A Framework for Automated Performance Tuning and Code Verification on GPU Computing Platforms
Dept. of Computer Science and Engineering and Dept. of Electrical Engineering, University of Colorado Denver, Denver, CO 80204 U.S.A
IEEE International Symposium on Parallel and Distributed Processing Workshops and Phd Forum (IPDPSW), 2011
@inproceedings{gehrke2011framework,
title={A Framework for Automated Performance Tuning and Code Verification on GPU Computing Platforms},
author={Gehrke, A.S. and Ra, I. and Connors, D.A.},
booktitle={Parallel and Distributed Processing Workshops and Phd Forum (IPDPSW), 2011 IEEE International Symposium on},
pages={2113–2116},
year={2011},
organization={IEEE}
}
Emerging multi-core processor designs create a computing paradigm capable of advancing numerous scientific areas, including medicine, data mining, biology, physics, and earth sciences. However, the trends in multi-core hardware technology have advanced far ahead of the advances in software technology and programmer productivity. For the most part, current scientists only leverage multi-core and GPU (Graphical Processing Unit) computing platforms after painstakingly uncovering the inherent task and data-level parallelism in their application. In many cases, the development does not realize the full potential of the parallel hardware.
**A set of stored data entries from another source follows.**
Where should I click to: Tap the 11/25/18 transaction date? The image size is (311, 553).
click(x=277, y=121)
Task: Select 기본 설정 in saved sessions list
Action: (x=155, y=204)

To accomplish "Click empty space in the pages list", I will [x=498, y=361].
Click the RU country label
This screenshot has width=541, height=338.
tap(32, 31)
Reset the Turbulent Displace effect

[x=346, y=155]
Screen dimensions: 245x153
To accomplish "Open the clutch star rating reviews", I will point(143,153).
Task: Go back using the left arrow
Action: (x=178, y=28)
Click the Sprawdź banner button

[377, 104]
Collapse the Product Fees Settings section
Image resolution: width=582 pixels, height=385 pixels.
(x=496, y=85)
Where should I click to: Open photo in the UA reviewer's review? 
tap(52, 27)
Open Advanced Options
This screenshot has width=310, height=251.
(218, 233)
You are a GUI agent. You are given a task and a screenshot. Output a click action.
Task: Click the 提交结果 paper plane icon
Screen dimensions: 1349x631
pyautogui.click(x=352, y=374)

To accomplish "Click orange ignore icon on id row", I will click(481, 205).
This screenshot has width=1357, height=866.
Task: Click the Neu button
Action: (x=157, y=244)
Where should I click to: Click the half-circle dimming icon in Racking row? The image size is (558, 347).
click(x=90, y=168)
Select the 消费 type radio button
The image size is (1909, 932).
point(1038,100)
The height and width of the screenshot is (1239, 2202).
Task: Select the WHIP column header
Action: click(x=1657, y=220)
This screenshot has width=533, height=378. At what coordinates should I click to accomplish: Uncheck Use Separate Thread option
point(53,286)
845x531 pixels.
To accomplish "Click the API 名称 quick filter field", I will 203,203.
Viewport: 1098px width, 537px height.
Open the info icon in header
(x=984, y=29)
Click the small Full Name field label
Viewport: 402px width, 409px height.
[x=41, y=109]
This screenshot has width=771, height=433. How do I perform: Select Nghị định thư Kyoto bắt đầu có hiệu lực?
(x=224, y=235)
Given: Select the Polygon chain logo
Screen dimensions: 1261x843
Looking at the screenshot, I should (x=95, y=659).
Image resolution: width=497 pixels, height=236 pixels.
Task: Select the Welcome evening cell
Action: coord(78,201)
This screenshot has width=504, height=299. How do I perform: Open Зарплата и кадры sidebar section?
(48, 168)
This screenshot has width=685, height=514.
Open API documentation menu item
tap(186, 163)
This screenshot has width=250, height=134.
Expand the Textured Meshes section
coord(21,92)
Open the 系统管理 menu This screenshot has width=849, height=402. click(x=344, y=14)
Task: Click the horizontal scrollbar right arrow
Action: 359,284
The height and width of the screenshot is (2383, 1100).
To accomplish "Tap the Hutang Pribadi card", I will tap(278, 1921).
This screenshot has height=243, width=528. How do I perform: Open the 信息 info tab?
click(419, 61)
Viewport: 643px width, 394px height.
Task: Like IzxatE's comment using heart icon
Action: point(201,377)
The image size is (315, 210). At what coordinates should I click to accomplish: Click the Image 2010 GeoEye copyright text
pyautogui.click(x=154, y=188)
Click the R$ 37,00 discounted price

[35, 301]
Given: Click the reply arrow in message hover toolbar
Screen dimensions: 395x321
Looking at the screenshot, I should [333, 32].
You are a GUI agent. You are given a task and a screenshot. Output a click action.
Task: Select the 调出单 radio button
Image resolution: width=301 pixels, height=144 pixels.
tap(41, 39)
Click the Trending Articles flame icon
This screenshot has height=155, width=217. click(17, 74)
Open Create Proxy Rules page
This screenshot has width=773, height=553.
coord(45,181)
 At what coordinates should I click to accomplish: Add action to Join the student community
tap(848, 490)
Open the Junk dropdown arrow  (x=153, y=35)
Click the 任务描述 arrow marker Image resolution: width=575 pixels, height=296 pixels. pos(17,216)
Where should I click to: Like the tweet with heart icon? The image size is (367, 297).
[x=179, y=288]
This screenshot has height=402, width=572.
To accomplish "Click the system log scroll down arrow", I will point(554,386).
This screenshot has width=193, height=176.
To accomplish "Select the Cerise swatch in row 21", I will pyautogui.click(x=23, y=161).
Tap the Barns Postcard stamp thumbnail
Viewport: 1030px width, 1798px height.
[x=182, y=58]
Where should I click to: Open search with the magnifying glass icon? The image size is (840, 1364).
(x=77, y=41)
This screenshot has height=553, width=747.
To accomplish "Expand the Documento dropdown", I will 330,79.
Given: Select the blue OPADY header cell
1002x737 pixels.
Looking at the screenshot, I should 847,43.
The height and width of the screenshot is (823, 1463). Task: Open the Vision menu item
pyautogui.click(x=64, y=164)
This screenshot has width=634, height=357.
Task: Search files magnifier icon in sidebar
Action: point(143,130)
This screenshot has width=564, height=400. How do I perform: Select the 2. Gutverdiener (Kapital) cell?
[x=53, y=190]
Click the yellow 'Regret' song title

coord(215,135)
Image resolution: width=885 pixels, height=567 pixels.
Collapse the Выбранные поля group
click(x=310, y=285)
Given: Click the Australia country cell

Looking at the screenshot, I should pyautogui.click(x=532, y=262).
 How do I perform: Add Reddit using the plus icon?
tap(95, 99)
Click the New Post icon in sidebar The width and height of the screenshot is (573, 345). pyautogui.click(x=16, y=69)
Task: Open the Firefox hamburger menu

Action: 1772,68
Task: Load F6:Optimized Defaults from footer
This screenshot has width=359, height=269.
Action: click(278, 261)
There exists an opportunity to meet the challenges in optimally mapping scientific application domains to multi-core computer systems through the use of compile-time and link-time optimization strategies. We are exploring a code compilation framework that automatically generates and tunes numerical solver codes for optimal performance on graphical processing units. The framework advances computational simulation in kinetic modeling by significantly reducing the execution time of scientific simulations and enabling scientists to compare results to previous models and to extend, modify, and test new models without code changes.